Dağlık Karabağ’da statüsü sorununun devam edip etmediği ile ilgili soruyu yanıtlayan Putin, “Evet, böyle sorun var. Karabağ’ın nihai statüsü çözüme kavuşturulmadı. Şu anki statükoyu mevcut durumu koruyacağımız konusunda anlaştık. Sonra ne olacak, bu gelecekte, ya gelecekteki yöneticiler, bu sürecin gelecekteki katılımcıları tarafından çözülecek. Ama benim görüşüme göre eğer yaşamın normalleşmesi için, Ermenistan ve Azerbaycan arasındaki ilişkilerin, özellikle çatışma bölgesindeki insanlar arasındaki ilişkilerin normalleşmesi gereken koşullar oluşturulursa Karabağ’ın statüsünü belirlemek için gereken koşullar oluşacak” şeklinde konuştu.

'GÖZLEM MERKEZİNDE İHALAR KULLANILACAK'

Rusya lideri Putin, Dağlık Karabağ’da kurulan gözlem merkezlerinin işleyişi ile ilgili ayrıntılara da değinerek, “Türkiye ile Orta Doğu’da çok iyi bir iş birliği deneyimimiz bulunuyor. Suriye’de İdlib bölgesinde de, Suriye-Türkiye sınırında da ortak devriyeleri, konvoyları birlikte organize ediyoruz. Burada böyle bir iş birliği gerekmiyor. Ancak biz İHA’ların kullanılacağı ortak bir merkez oluşturacağımız, bu araçların yardımıyla temas hattında durumu birlikte izleyeceğimiz, birlikte bilgi alacağımız, birlikte analiz edeceğimiz konusunda anlaştık” ifadelerini kullandı.

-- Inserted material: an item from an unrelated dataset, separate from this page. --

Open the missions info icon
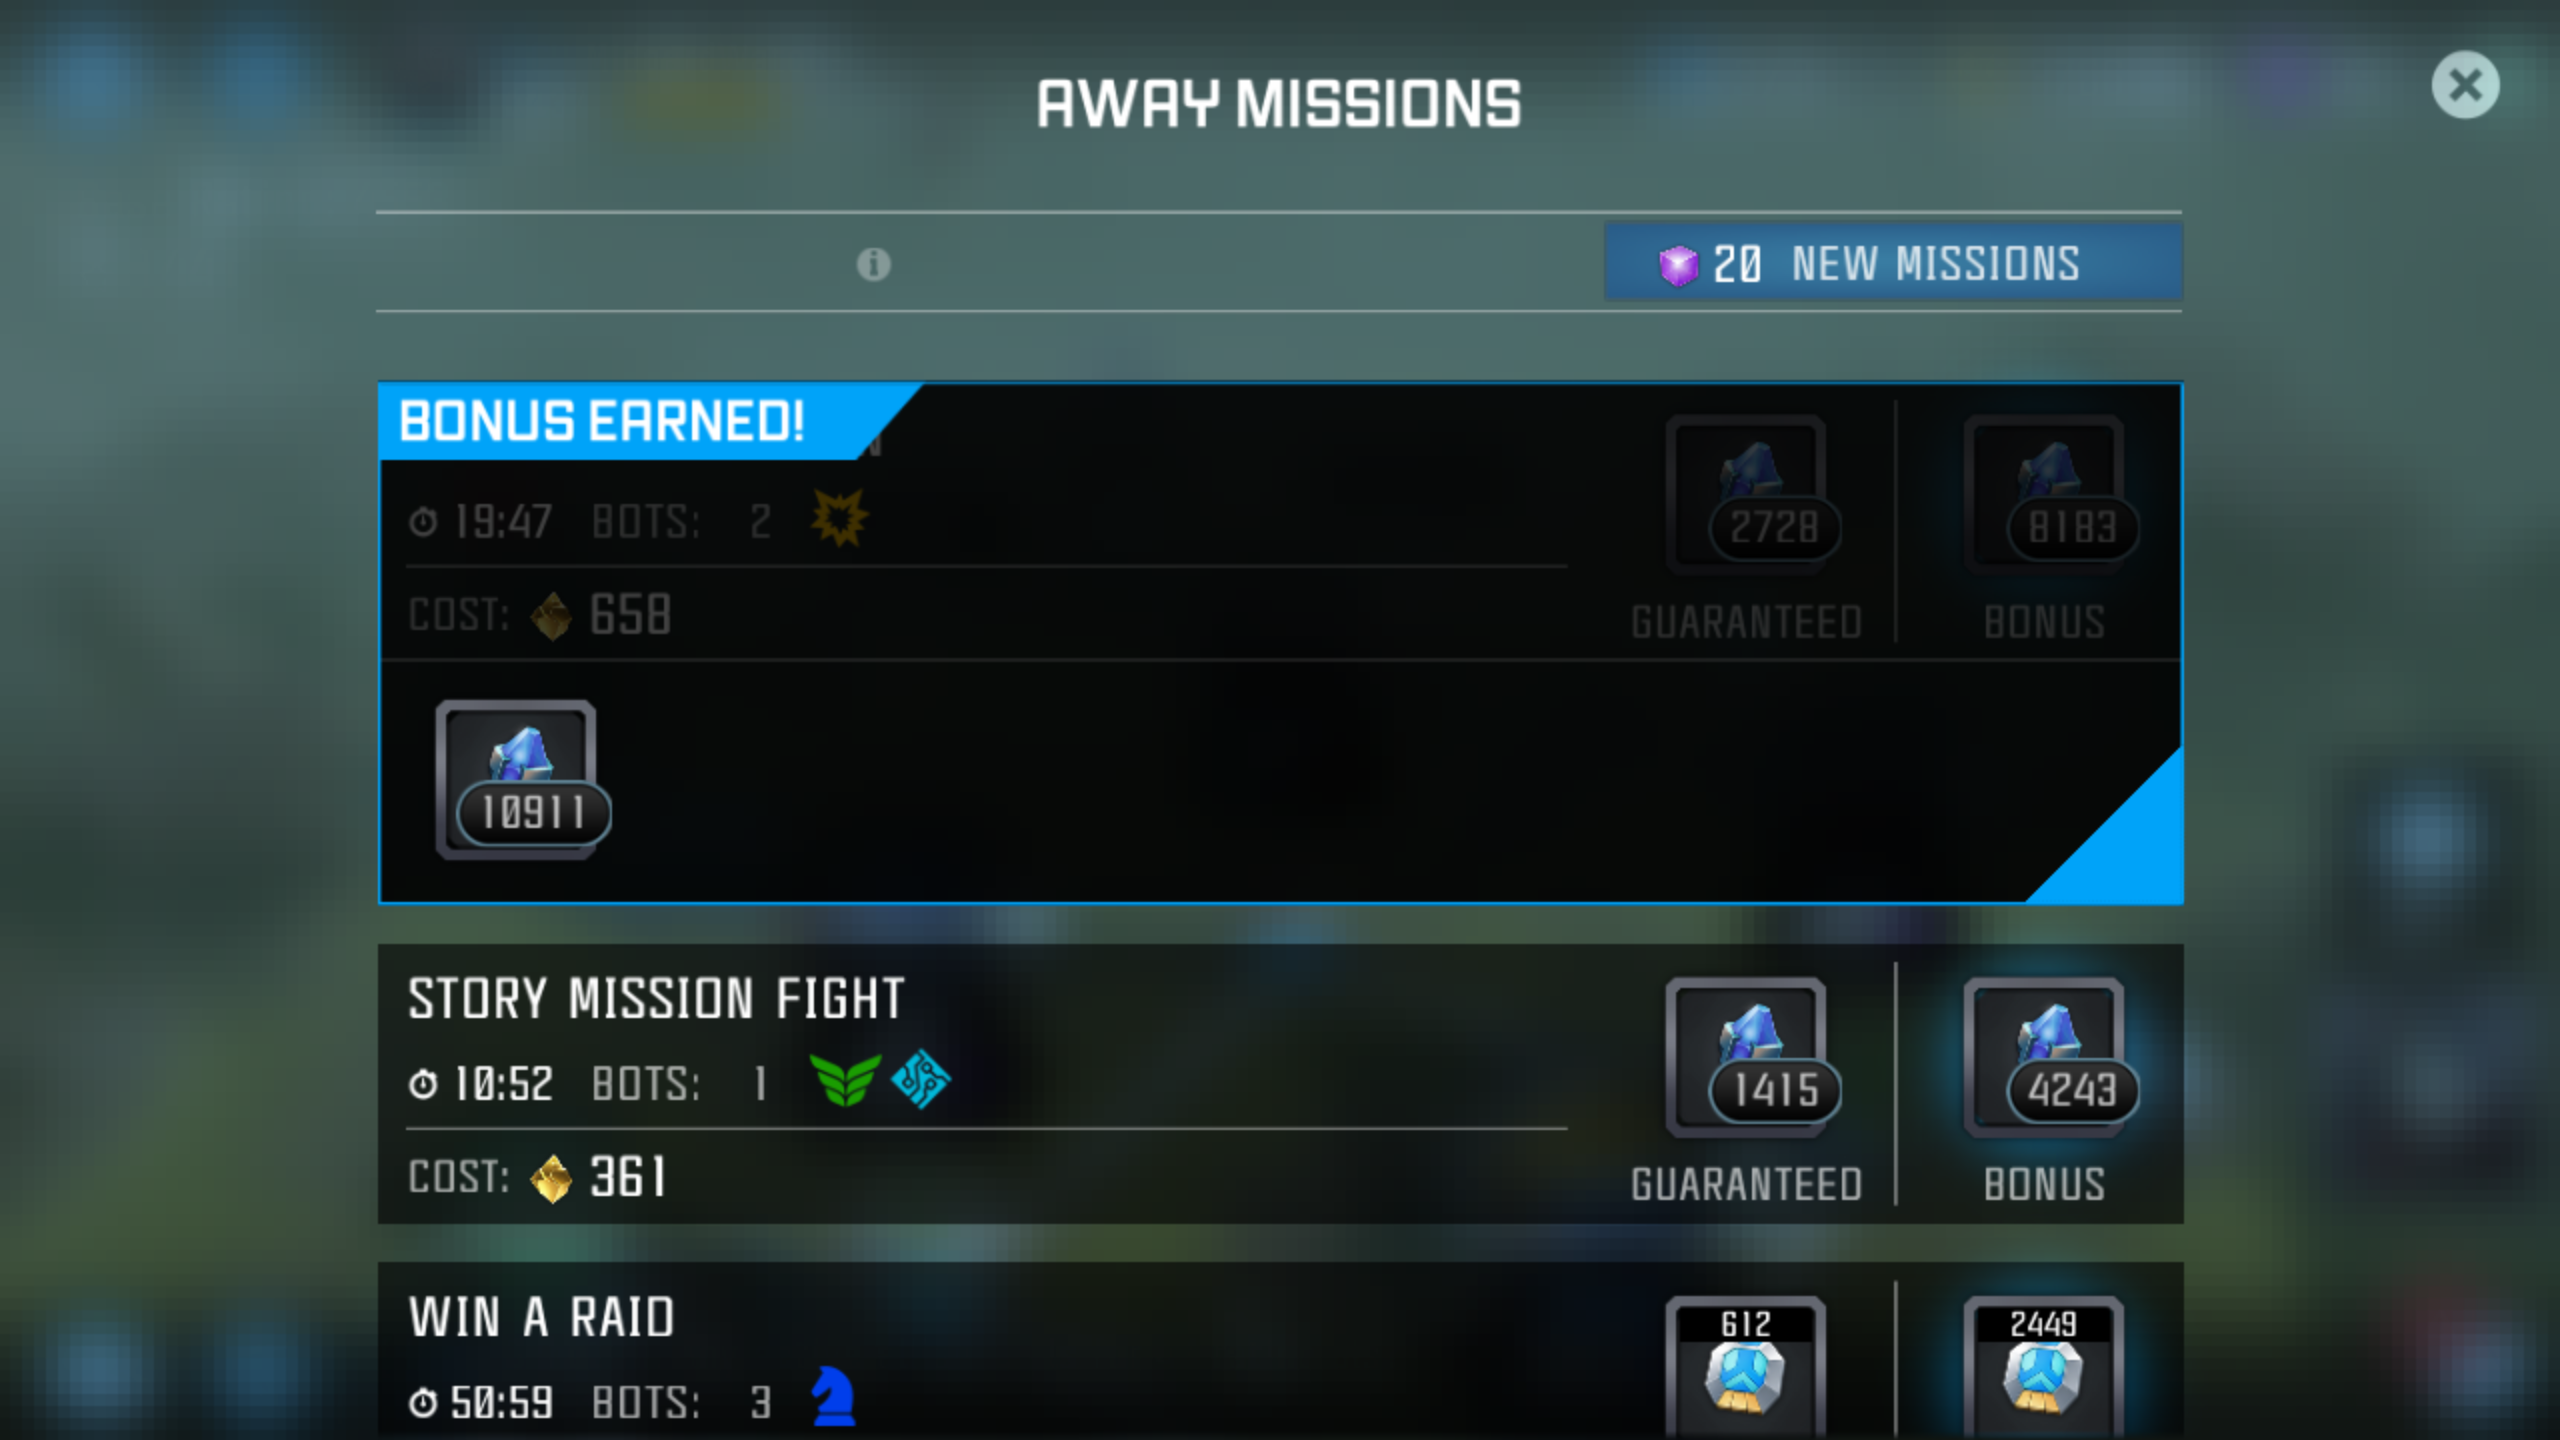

'RUSYA VE TÜRKİYE'NİN POZİSYONLARI HER ZAMAN ÖRTÜŞMÜYOR'

Dağlık Karabağ konusunda Türkiye’nin rolü ile ilgili önemli ifadeler kullanan Putin, “Barışı koruma görevine gelince, hem Azerbaycan hem de Türkiye daima Türkiye'nin barışı koruma operasyonlarına katılabileceğini söylüyordu. Yine de Türk ortaklarımızı da Azerbaycan’daki meslektaşlarımızı da anlaşmanın bozulması için ortam ve ön koşul, akit taraflardan birini birtakım aşırı önlemlere ve aşırı eylemlere kışkırtabilecek koşullar oluşturmanın gerekli olmadığına ikna etmeyi başardığımızı düşünüyorum” diyerek Rusya’nın bu konuda ikna edici bir konumda bulunduğunu söyledi.

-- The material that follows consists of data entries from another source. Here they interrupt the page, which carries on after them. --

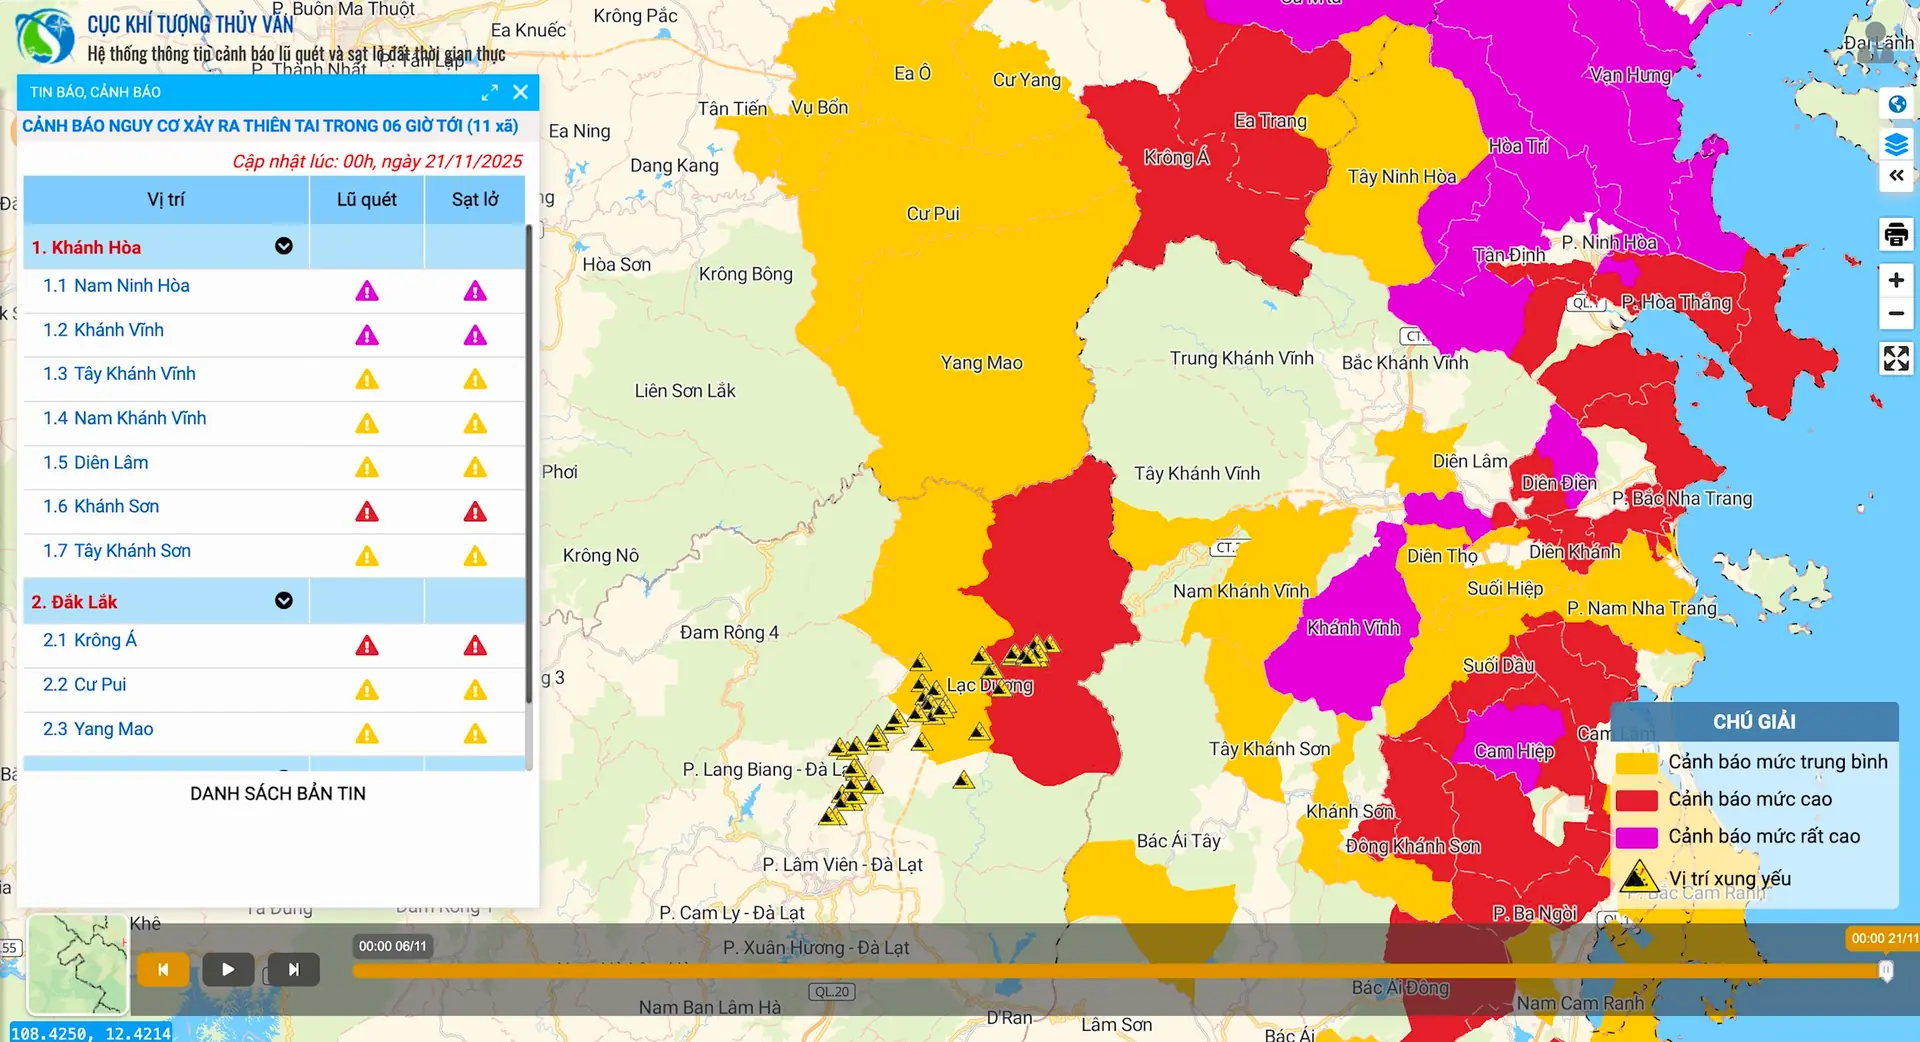Close the Tin báo, cảnh báo panel
Viewport: 1920px width, 1042px height.
(520, 92)
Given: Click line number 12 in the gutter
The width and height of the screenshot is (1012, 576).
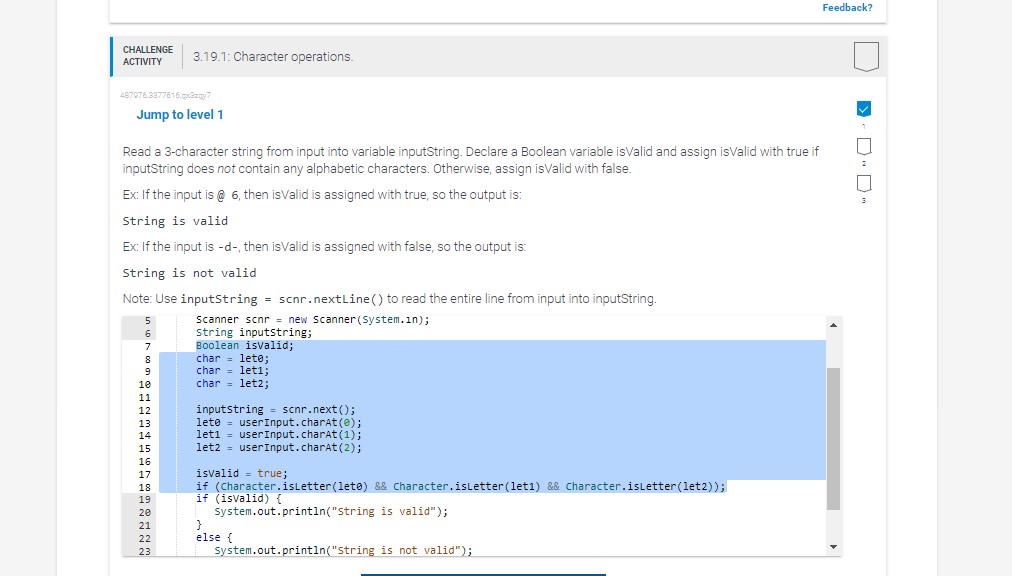Looking at the screenshot, I should (x=144, y=409).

'EKİM'DE ALİYEV İKNA OLDU, PAŞİNYAN OLMADI'

Putin 19-20 Ekim’de Azerbaycan Cumhurbaşkanı İlham Aliyev ve Ermenistan Başbakanı Nikol Paşinyan ile bölgede ateşkes için telefon görüşmeleri yaptığını, Aliyev’i Şuşa’ya Azeri sığınmacıların geri dönmesi şartıyla askeri operasyonu durdurmaya ikna ettiğini, ancak Paşinyan’ın buna karşı çıktığını açıkladı. Putin, "Paşinyan bana açık açık Azeri sığınmacıların Şuşa’ya geri dönmesini, Ermenistan ve Karabağ’ın çıkarlarına yönelik tehdit gördüğünü söyledi” dedi.

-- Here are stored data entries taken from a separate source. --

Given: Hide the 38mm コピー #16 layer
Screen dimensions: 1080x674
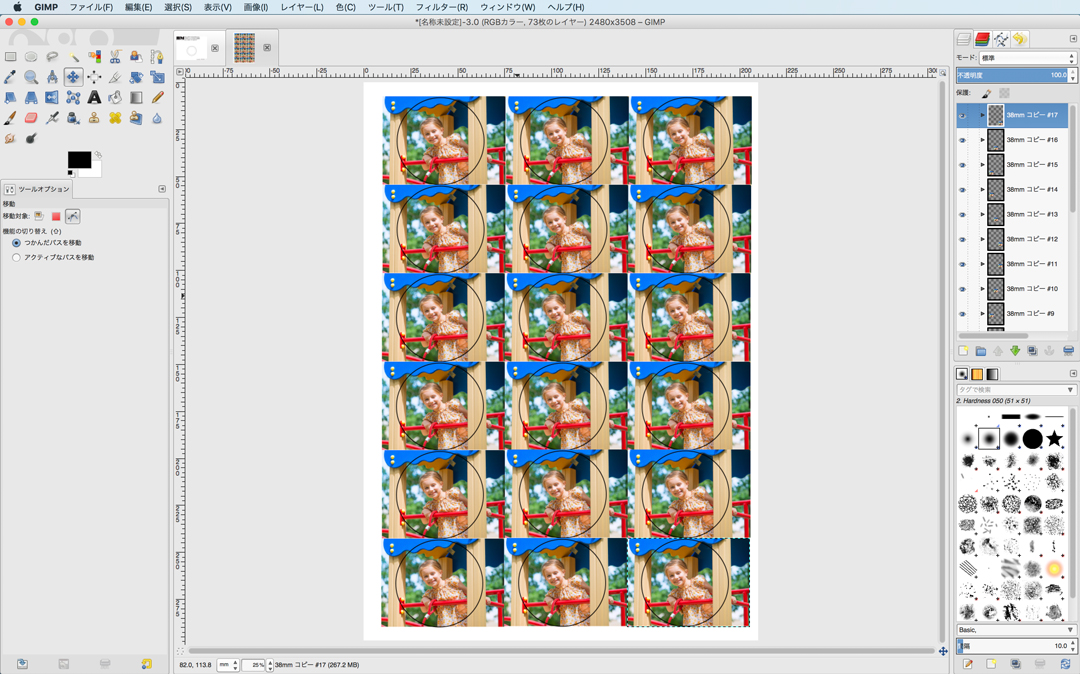Looking at the screenshot, I should point(962,140).
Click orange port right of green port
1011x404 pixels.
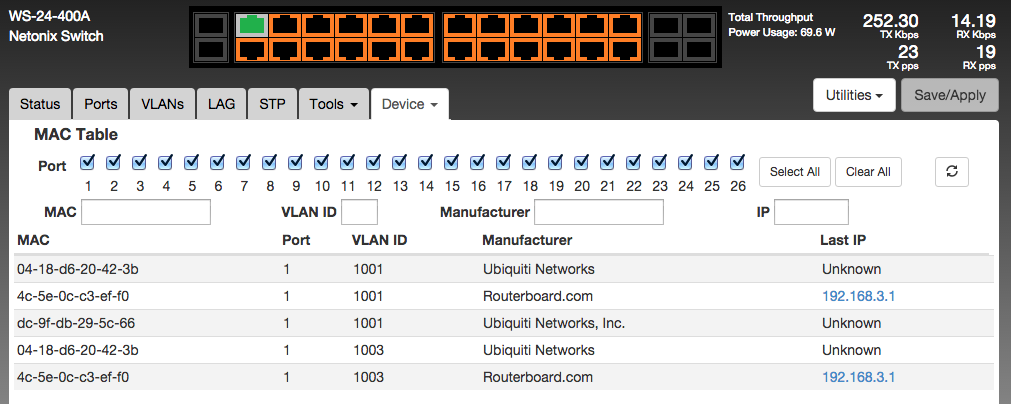[286, 25]
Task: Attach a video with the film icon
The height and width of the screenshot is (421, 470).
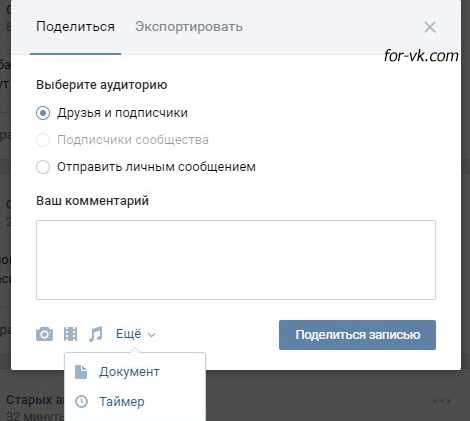Action: click(x=70, y=334)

"Paşinyan’ın da dürüstçe söylediği gibi durum Ermeni tarafı için çok kritikti"

10 Kasım’da yapılan anlaşmanın Ermenistan tarafından imzalanmama ihtimali ile ilgili konuşan Putin, “Bu, ülke için intihar olurdu” dedi. Putin, “Azerbaycan ordusu Şuşa’yı kontrol altına aldı. Paşinyan’ın da dürüstçe söylediği gibi durum Ermeni tarafı için çok kritikti. Artık saatleri sayıyorlardı. Hankendi alınmak üzereydi, ilerleme sürebilirdi. Bu koşullarda derhal ateşkesin sağlanması Ermeni tarafının çıkarınaydı. Aksi takdirde intihar olurdu. Başbakan Paşinyan elbette çok zor durumdaydı, zaten üçlü açıklama öncesindeki ve bugünkü gerçek tabloyu, gerçek durumu anlattı. Buna ekleyecek bir şeyim yok. Gerçeği söyledi” diyerek Ermenistan’ın savaşta ağır kayba uğrasına dikkat çekti.

"Her iki tarafta da her cümle, her madde, hatta her virgül için mücadele vardı"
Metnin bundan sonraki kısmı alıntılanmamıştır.